Chirurgiens et anesthésistes : le grand désamour ?
En 2012, 330 incidents entre un anesthésiste et un chirurgien ont été signalés à la Haute Autorité de Santé (HAS). On peut supposer que d'autres sont restés lettre morte. Le problème, c'est que ce défaut de communication entre ces praticiens du bloc opératoire occasionne des erreurs médicales.
Une femme de 55 ans a été confondue avec une autre patiente et endormie pour rien. Un homme a été atteint d'une embolie pulmonaire à cause d'une mauvaise prise en charge après une intervention chirurgicale.
Une étude réalisée par la Haute Autorité de Santé (HAS) auprès de 534 chirurgiens et 294 anesthésistes confirme qu'il y a de l'eau dans le gaz entre ces deux professions. Le questionnaire montre que 42% des interrogés reconnaissent l'existence de conflits avec leur confrère de l'autre spécialité. Notamment dans la prise en charge du patient après l'intervention chirurgicale. Près de la moitié des chirurgiens estiment que le travail de l'anesthésiste est "passable" ou "insuffisant", quand seulement 20% des anesthésistes pensent la même chose de leur confrère.
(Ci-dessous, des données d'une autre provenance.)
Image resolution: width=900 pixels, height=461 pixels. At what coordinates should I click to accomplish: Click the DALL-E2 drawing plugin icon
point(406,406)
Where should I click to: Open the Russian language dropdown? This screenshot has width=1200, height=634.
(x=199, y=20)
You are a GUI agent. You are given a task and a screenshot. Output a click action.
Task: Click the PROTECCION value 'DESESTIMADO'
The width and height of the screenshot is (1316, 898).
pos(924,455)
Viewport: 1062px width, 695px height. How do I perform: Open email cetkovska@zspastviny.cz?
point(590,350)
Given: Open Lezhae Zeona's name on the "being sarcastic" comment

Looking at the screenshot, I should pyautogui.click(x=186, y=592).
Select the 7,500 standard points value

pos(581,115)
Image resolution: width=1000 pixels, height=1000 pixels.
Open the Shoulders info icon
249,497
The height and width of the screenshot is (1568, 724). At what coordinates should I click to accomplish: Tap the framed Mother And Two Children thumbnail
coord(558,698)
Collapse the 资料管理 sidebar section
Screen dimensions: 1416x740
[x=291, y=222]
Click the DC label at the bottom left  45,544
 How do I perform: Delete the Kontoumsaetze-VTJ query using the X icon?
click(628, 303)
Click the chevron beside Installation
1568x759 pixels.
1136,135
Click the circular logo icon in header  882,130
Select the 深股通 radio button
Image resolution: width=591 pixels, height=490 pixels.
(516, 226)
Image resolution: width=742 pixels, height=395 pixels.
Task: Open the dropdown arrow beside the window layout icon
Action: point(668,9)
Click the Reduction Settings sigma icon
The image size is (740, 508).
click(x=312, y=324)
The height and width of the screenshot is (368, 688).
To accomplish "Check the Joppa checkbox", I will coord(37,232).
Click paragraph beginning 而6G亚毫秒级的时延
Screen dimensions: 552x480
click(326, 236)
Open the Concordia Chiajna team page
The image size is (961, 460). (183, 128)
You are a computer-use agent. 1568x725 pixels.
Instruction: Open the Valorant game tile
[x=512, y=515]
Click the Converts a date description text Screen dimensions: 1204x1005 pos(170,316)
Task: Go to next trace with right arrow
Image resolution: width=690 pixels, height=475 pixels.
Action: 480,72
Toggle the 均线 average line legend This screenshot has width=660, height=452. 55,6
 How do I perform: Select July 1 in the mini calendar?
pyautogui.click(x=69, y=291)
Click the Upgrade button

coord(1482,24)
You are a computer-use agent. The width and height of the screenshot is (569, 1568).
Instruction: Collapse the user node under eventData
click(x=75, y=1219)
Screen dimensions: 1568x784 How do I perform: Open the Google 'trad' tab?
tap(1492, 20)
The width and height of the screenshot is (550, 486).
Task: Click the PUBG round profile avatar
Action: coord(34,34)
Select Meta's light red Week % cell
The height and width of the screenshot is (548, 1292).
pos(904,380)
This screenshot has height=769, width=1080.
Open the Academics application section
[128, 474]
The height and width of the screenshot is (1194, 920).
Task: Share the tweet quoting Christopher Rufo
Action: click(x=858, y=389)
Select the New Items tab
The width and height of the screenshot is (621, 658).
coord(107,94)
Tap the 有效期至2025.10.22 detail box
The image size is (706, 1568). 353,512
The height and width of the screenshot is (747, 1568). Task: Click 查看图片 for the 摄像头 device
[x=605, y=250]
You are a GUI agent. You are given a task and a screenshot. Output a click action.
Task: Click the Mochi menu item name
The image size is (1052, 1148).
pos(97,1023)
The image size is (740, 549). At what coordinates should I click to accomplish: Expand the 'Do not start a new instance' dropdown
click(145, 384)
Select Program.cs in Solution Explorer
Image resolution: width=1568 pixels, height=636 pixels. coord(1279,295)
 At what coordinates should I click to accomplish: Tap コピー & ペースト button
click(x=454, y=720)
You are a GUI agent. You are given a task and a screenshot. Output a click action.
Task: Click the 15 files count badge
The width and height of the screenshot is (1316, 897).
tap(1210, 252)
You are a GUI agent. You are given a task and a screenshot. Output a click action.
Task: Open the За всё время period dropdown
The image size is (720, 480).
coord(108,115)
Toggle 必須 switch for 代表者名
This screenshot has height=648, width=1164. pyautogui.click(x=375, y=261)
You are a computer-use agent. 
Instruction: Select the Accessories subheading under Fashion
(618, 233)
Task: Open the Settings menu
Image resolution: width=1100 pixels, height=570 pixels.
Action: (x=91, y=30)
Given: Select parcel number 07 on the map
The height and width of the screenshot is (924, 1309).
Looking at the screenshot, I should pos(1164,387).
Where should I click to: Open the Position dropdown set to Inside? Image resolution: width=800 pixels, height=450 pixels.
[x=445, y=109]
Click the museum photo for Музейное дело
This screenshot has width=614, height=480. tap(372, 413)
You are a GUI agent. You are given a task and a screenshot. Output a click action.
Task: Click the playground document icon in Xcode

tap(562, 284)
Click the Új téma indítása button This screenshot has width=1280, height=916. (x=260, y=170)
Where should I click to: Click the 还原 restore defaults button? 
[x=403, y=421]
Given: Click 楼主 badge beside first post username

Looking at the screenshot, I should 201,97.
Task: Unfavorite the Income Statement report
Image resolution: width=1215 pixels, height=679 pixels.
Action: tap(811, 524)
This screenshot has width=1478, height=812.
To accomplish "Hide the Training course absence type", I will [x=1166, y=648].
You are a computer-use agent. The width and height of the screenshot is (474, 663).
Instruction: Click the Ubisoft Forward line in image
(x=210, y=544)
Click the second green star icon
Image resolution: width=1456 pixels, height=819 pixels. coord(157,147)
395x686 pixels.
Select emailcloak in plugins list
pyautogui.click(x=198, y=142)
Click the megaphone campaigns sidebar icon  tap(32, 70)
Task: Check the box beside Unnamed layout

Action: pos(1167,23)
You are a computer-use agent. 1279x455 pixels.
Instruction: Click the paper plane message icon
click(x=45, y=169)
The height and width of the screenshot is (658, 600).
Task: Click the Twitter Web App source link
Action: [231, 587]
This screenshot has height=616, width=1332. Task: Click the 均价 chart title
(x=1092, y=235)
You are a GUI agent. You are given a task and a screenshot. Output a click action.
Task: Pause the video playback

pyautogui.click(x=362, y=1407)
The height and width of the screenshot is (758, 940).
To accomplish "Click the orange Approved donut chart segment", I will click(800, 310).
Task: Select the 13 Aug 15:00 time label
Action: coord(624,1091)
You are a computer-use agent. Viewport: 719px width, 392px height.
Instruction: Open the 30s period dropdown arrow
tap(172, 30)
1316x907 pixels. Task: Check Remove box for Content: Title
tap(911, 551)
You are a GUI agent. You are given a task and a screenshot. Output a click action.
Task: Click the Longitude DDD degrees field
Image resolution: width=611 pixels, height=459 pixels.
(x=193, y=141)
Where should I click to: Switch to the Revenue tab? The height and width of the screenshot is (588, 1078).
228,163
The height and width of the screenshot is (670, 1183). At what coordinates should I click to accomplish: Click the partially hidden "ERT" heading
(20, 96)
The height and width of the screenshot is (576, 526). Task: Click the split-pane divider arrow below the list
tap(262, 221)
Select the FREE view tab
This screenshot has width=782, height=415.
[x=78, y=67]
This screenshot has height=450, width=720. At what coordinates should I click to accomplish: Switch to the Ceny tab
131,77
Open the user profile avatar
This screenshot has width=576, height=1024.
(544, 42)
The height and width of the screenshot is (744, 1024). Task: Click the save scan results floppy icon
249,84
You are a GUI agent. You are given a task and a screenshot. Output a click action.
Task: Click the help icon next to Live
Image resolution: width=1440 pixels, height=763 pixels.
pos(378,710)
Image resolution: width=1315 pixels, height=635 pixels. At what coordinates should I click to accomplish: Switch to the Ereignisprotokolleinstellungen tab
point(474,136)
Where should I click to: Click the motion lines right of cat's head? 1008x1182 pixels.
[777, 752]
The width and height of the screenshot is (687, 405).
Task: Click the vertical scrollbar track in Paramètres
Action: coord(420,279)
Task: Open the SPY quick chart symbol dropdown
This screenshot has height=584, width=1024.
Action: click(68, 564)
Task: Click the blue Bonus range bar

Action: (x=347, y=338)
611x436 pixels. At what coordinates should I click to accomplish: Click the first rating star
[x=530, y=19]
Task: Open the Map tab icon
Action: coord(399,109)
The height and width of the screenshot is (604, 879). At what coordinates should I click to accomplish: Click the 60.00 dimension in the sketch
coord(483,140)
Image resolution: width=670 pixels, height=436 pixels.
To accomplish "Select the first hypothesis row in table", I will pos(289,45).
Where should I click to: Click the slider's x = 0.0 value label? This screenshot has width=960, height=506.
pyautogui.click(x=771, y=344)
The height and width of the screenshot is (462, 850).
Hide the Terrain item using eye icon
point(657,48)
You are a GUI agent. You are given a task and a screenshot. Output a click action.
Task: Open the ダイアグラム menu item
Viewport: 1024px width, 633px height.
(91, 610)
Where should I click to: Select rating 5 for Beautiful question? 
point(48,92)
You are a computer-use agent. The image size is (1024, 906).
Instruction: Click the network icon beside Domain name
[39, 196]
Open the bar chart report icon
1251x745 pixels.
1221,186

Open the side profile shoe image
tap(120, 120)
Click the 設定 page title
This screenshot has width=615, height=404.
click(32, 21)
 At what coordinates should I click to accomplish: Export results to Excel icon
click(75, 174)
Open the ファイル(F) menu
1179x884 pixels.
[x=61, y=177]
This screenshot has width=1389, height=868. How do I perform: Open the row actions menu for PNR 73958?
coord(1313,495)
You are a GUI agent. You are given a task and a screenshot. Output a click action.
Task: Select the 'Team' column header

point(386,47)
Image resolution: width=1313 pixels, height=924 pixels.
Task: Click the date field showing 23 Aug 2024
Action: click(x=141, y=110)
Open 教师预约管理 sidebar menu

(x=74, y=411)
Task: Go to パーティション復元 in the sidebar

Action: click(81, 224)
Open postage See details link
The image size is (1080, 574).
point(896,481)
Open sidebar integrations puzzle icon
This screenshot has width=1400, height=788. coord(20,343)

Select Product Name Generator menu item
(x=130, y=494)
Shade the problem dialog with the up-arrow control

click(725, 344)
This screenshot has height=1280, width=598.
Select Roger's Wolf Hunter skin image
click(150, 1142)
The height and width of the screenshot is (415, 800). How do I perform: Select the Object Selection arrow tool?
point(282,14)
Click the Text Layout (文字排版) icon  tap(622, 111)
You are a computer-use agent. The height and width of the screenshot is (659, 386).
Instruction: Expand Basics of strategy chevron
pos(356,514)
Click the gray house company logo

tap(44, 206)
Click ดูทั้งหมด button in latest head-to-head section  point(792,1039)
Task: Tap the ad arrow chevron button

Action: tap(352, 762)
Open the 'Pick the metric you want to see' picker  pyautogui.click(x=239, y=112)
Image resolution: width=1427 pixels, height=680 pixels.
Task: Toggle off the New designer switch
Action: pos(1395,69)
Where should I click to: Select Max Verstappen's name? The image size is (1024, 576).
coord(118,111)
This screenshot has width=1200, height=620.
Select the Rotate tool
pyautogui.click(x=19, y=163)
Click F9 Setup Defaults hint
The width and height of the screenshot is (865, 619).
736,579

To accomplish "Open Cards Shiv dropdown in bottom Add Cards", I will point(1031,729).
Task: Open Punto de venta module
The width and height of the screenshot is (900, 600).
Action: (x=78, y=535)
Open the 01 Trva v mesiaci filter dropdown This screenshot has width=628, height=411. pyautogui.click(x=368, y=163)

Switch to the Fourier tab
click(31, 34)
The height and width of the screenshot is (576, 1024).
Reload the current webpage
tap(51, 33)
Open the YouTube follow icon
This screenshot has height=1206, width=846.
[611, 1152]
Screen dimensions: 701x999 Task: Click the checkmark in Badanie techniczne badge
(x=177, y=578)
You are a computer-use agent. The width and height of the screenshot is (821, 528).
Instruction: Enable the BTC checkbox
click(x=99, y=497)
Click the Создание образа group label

"Le problème, c'est que les anesthésistes ne sont pas assez nombreux en France et qu'ils sont recentrés sur les blocs opératoires ou en réanimation pour les faire tourner. Nous avons abandonné ces dernières années les patients aux chirurgiens après l'opération. Or, dans certains cas, nous sommes mieux formés que les chirurgiens pour soigner certaines complications", déplore un anesthésiste parisien, le docteur Jean-Louis Germain (SNMH-FO).
Un rideau de fumée qui masque les vrais problèmes
En post-opératoire, anesthésistes et chirurgiens ne se croisent que très rarement au chevet du patient fraîchement opéré. 80% des chirurgiens admettent que les temps de visites sont séparés. Seulement 33% des médecins prescrivent après un avis partagé avec l'autre spécialité.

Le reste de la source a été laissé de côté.